■ **Short problem**: Please pull out each line from the entries below that contains the string "height", treating uppercase and lowercase as different.

■ **Extracted data**:

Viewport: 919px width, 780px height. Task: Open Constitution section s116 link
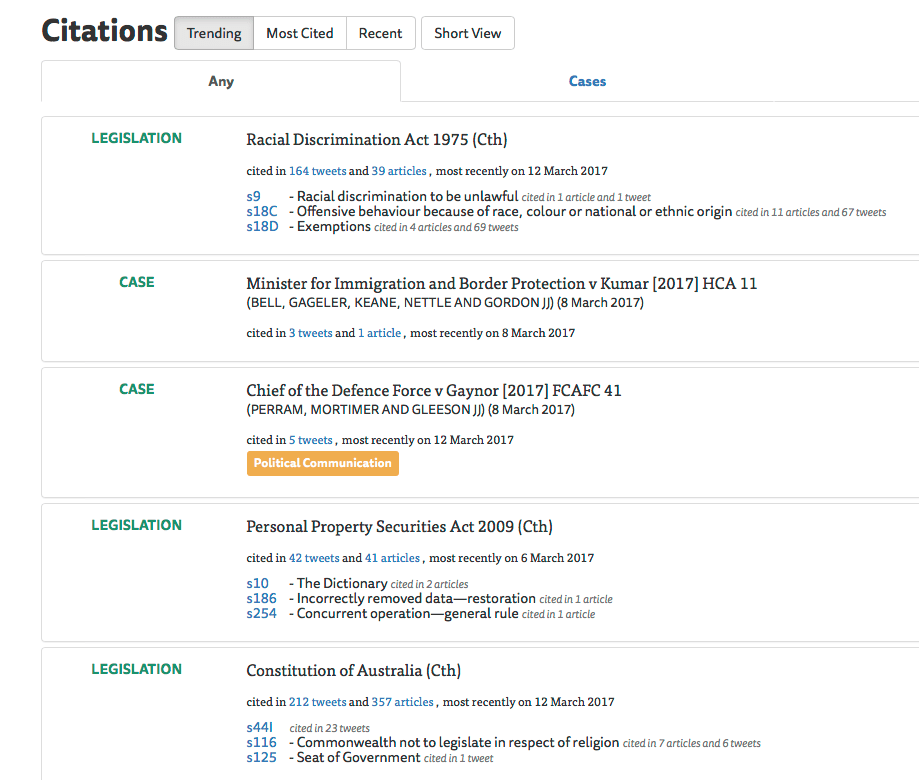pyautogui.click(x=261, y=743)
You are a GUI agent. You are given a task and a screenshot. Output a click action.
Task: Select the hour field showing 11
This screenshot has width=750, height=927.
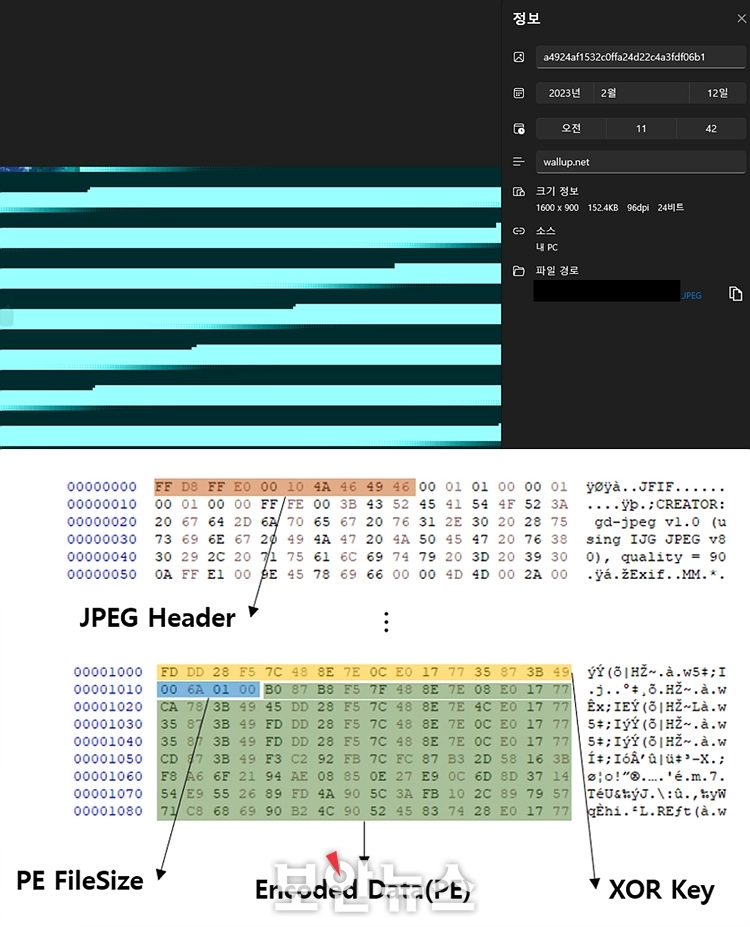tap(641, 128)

■ **Worked answer**:
Viewport: 919px width, 780px height. Task: Open Constitution section s116 link
This screenshot has width=750, height=927.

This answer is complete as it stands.